One day, when he went to the corner store, the shop owner told him a war was on, he says. ''I told my friend, 'Even if the month isn't over yet, we need to get out of here.' We walked to the next village, where we found an old man there, and we asked him if he could please give us some water? The old man said he couldn't give us any water, because we're rebels. We said, 'We're not rebels. Give us some water.' It was then that a man on a motorcycle came by. The motorcyclist said that we are wearing the clothes of the fighters."
The boys tried to run. The friend got away. Adama was handed over to the Malian military, which in recent days has been accused of executing dozens of suspected militants, including a group of six men who arrived in Sevare without identity cards.
Adama may have been saved by the international outcry that followed the reported executions this week, says Atallah, putting immense diplomatic pressure on Mali's ill-trained and often incompetent army to respect human rights conventions.
"I was frightened," says Adama. "They said they were going to kill me. ... They said this several times." During the interrogation, especially on the first day, the soldiers threatened to execute Adama if he did not tell the truth, he says. They hit him, he says, and slapped him across his face.
It was only on Friday, according to Adama, that the soldiers told him they would not kill him. "For four days, they kept me in jail with two big people," he says. "I feel somewhat reassured now, but not totally reassured. Because I am still not free."
Child soldiers have been part of the fabric of African conflicts for decades now. In Liberia's civil war more than 10 years ago, drugged 12- and 13-year-olds were famously photographed toting automatic weapons and teddy bears. However, the standoff this time is between a Western army bound by the Geneva Convention, and an enemy that includes hundreds of children.

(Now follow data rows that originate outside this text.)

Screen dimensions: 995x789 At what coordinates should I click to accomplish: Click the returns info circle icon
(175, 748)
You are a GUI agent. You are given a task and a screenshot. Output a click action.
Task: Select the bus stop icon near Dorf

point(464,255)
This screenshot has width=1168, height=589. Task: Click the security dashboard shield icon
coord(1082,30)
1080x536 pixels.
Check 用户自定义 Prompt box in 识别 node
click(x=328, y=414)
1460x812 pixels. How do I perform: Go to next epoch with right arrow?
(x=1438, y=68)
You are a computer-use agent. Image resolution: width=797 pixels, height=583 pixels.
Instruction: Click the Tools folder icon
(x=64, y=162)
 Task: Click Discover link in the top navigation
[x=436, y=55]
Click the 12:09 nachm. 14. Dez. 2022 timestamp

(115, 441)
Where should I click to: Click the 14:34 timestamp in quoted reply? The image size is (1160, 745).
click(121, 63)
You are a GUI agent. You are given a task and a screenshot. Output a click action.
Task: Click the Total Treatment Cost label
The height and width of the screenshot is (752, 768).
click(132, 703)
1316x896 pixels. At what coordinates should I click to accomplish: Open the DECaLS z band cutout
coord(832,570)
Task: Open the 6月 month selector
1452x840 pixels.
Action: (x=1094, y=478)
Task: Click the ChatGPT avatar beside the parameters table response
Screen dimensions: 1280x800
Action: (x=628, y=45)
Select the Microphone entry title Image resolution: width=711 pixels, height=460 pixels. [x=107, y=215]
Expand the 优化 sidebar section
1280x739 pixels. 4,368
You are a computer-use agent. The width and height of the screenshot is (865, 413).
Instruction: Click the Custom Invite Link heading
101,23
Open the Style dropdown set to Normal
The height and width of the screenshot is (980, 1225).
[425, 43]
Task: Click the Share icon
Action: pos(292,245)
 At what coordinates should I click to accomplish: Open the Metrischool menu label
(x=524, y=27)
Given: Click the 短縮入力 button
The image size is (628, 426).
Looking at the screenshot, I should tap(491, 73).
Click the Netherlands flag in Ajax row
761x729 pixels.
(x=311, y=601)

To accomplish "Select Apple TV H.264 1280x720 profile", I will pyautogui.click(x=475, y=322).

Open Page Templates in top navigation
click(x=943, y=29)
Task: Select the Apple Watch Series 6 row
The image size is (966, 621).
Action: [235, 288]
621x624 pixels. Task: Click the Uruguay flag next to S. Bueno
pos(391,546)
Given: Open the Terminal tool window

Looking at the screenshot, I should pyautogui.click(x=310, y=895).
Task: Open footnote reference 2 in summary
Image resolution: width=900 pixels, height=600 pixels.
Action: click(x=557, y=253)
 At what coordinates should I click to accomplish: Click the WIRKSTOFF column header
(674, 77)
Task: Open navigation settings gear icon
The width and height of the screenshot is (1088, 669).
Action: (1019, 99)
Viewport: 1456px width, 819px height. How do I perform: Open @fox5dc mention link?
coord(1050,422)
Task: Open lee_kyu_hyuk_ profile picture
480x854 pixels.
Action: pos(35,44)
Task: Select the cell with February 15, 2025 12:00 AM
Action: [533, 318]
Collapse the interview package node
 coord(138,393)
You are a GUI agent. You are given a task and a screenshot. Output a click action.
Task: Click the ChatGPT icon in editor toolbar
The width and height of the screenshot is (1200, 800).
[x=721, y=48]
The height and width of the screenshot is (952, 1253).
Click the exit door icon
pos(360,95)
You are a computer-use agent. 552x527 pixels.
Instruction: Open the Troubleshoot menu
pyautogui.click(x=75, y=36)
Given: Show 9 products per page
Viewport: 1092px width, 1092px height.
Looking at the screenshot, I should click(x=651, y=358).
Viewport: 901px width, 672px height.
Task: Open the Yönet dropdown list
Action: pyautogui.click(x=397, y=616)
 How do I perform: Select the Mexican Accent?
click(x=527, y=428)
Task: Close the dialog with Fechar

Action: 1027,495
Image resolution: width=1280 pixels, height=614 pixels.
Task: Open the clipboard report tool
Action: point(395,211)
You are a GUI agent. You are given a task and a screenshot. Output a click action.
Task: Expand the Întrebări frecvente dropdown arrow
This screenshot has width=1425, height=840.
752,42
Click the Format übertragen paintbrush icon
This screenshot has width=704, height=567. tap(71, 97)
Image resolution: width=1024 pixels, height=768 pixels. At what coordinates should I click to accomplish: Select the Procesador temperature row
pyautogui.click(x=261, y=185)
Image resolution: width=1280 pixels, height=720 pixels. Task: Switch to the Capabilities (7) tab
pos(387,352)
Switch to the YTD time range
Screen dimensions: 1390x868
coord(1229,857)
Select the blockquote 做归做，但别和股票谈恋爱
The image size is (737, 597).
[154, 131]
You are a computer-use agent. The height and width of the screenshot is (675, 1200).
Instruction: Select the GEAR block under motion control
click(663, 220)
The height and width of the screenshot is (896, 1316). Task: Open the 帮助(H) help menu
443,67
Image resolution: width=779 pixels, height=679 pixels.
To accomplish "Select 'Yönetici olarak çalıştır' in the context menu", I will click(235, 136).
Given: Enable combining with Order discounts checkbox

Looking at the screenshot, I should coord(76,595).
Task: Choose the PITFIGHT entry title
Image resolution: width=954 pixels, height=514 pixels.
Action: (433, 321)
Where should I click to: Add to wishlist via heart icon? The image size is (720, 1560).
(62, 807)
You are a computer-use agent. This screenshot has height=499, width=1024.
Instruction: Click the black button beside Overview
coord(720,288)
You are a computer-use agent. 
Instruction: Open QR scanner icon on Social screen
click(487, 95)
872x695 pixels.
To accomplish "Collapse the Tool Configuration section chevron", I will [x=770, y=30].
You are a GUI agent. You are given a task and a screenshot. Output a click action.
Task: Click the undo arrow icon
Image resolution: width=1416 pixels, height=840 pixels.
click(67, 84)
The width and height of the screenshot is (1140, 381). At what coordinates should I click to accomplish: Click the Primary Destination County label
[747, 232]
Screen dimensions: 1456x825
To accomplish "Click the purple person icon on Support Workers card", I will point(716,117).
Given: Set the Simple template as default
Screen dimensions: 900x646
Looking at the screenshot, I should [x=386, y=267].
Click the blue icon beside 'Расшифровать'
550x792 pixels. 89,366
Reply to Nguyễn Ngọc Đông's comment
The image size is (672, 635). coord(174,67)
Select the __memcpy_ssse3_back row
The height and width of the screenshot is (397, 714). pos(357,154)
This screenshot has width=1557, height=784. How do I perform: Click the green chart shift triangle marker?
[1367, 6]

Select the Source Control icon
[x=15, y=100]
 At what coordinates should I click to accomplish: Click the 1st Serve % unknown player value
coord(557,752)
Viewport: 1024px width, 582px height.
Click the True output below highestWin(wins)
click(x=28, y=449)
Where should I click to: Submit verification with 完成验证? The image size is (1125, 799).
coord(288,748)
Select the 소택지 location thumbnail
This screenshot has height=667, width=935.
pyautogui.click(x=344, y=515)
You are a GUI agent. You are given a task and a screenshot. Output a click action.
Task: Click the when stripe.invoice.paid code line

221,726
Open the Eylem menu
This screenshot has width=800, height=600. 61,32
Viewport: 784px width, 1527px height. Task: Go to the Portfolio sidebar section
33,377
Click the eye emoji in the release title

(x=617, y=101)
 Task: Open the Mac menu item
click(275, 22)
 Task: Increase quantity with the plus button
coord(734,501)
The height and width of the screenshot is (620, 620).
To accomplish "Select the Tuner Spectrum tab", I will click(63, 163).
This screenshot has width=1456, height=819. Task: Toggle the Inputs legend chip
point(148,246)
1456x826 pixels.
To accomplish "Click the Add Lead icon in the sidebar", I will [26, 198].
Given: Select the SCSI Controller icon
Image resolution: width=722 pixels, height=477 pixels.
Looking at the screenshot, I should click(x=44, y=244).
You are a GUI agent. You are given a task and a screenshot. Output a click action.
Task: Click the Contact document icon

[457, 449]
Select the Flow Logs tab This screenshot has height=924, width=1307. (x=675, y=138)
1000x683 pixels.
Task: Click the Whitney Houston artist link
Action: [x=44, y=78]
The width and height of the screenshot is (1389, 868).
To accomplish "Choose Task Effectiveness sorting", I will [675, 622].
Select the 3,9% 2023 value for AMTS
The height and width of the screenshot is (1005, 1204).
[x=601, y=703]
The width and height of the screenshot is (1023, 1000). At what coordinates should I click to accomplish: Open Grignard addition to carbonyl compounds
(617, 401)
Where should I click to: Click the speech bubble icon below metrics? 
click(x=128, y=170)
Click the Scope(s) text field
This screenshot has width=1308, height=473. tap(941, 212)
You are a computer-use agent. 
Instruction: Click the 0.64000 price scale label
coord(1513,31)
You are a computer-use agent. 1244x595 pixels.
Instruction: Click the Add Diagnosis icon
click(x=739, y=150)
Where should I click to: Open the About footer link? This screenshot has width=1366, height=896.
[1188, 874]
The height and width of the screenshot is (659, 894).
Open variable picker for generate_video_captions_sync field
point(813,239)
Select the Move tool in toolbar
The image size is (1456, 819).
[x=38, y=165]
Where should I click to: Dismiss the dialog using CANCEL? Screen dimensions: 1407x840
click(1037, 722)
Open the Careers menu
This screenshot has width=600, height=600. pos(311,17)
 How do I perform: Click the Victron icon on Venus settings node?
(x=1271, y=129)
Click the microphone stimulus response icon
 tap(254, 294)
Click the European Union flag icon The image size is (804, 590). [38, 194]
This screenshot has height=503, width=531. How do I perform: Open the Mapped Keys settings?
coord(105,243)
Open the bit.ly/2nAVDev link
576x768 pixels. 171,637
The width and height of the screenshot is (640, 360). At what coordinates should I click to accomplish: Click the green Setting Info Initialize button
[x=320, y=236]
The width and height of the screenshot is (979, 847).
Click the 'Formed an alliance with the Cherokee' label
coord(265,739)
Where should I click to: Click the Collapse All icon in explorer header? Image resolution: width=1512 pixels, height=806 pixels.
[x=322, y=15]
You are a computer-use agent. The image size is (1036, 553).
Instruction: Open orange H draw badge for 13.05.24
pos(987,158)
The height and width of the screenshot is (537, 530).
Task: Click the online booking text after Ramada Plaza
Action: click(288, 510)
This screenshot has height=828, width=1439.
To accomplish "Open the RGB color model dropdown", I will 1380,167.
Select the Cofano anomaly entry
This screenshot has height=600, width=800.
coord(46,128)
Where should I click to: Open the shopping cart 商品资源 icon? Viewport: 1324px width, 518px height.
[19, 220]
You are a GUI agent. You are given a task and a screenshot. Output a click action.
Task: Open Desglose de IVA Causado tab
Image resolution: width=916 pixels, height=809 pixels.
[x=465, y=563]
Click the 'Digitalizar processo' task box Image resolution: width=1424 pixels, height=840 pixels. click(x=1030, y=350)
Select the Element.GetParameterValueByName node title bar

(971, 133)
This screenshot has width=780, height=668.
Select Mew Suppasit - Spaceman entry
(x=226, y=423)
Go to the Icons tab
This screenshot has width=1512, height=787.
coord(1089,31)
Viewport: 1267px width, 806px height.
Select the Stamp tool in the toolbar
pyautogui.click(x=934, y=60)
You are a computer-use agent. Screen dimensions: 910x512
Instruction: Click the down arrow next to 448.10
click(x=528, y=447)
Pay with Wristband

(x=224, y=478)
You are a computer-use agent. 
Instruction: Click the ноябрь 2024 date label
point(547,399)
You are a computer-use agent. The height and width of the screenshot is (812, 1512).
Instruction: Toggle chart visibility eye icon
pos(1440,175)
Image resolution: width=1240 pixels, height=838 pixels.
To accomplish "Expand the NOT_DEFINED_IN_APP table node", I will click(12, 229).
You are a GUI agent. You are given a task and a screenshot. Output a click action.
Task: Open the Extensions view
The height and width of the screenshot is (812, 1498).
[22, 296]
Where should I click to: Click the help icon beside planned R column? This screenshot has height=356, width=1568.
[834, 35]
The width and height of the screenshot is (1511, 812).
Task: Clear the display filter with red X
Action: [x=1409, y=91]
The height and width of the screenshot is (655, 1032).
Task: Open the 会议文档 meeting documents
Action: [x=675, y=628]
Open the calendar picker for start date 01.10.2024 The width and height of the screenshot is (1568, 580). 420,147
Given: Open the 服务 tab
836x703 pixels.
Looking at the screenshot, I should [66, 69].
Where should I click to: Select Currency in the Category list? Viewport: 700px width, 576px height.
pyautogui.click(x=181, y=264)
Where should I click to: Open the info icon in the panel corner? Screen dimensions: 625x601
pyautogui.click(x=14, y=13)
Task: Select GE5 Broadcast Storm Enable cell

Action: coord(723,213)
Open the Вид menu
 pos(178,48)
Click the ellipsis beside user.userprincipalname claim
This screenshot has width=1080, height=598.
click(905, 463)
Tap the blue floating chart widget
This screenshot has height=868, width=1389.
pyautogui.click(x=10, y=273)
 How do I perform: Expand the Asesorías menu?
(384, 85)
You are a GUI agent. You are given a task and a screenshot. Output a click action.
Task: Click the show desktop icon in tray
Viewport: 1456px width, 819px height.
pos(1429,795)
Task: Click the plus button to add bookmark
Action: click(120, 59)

One of the most active groups in northern Mali is Al Qaeda in the Islamic Maghreb, the terror network's affiliate in Africa, which originated in Algeria. In 2008, the group released a video showing a cheerful 15-year-old in Algeria who was suffering from a terminal illness, Atallah says. The militants convinced the boy that the best thing he could do with what remained of his life was to die for Allah, according to Atallah, who saw the recording. "The video shows him smiling," he says. "They taught him how to drive a van. And then they filmed the van as it left, just before he detonated himself. I wouldn't put it past them to do this again."